Долго говорит Петр Петрович… Но вот и он кончил; вот уж и светает, и поют петухи.
– Ме-ма! – мычит дурачок. – Бе-ба!
А лодки всё еще нет!
13-го мая.
В Дубровине мне дают лошадей, и я еду дальше. Но в 45 верстах от Томска мне опять говорят, что ехать нельзя,[20] что река Томь затопила луга и дороги. Опять надо плыть на лодке. И тут та же история, что в Красном Яру: лодка уплыла на ту сторону, но не может вернуться, так как дует сильный ветер и по реке ходят высокие валы… Будем ждать!
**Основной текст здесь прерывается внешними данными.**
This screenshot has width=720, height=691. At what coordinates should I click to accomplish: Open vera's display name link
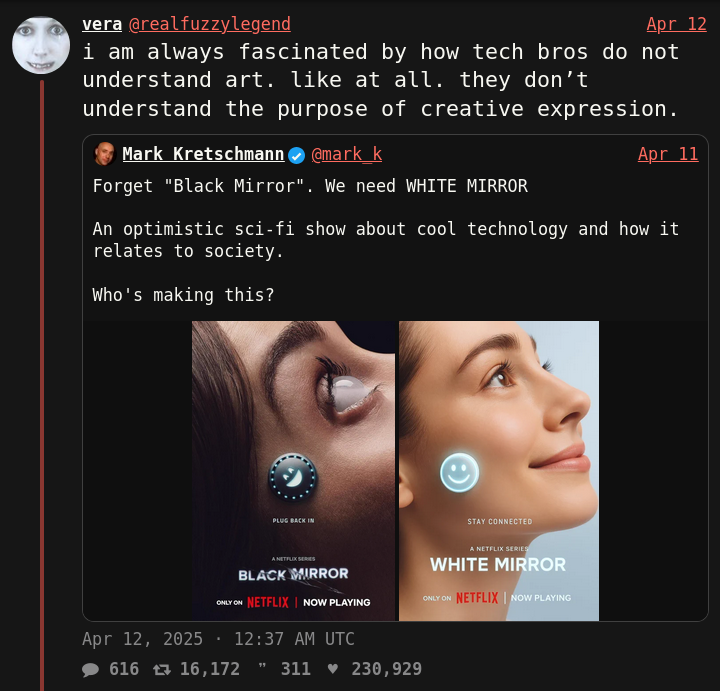pyautogui.click(x=102, y=24)
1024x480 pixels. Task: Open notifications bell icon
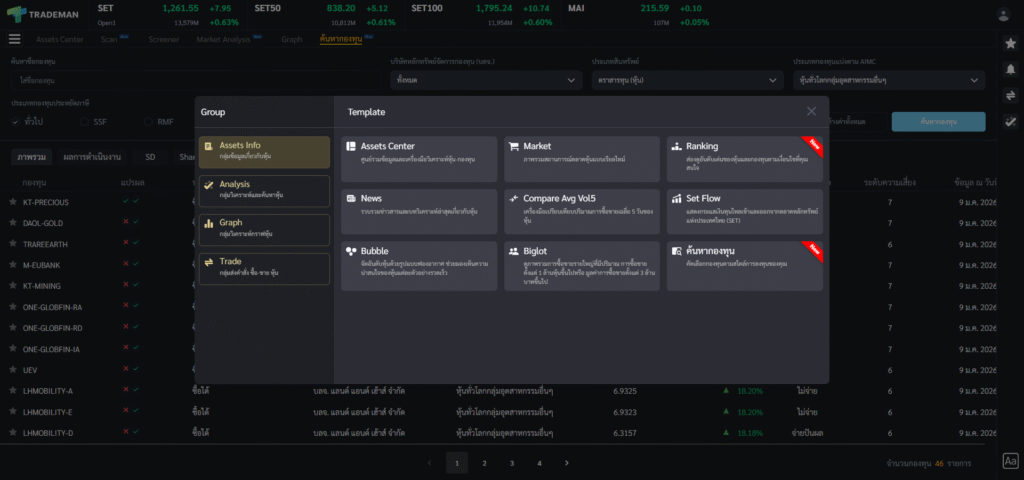click(x=1010, y=69)
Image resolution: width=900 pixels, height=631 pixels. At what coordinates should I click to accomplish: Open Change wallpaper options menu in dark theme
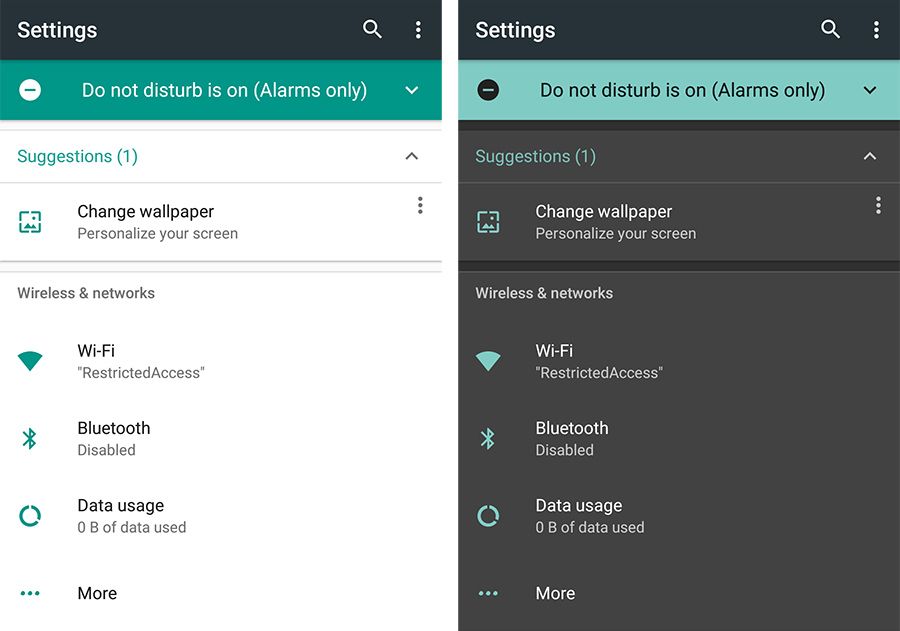(878, 205)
Утром идет снег и покрывает землю на полтора вершка (это 14-го мая!), в полдень идет дождь и смывает весь снег, а вечером, во время захода солнца, когда я стою на берегу и смотрю, как борется с течением подплывающая к нам лодка, идут и дождь и крупа… И в это же время происходит явление, которое совсем не вяжется со снегом и холодом: я ясно слышу раскаты грома. Ямщики крестятся и говорят, что это к теплу.
Лодка велика. Кладут в нее сначала пудов двадцать почты, потом мой багаж, и всё покрывают мокрыми рогожами… Почтальон, высокий пожилой человек, садится на тюк, я – на свой чемодан. У ног моих помещается маленький солдатик, весь в веснушках. Шинель его хоть выжми, и с фуражки за шею течет вода.
– Господи благослови! Отчаливай!
Плывем по течению, около кустов тальника. Гребцы рассказывают, что только что, минут десять назад, утонули две лошади, а мальчик, который сидел на телеге, едва спасся, уцепившись за куст тальника.
– Греби, греби, ребята, после расскажешь! – говорит рулевой. – Понатужься!
По реке, как это бывает перед грозой, проносится порыв ветра… Голый тальник наклоняется к воде и шумит, река вдруг темнеет, заходили беспорядочно валы…
– Ребята, сворачивай в кусты, переждать надо! – говорит тихо рулевой.
Уж стали поворачивать к тальнику, но кто-то из гребцов замечает, что в случае непогоды всю ночь просидим в тальнике и все-таки утонем, и потому не плыть ли дальше? Предлагают решать большинством голосов и решают плыть дальше…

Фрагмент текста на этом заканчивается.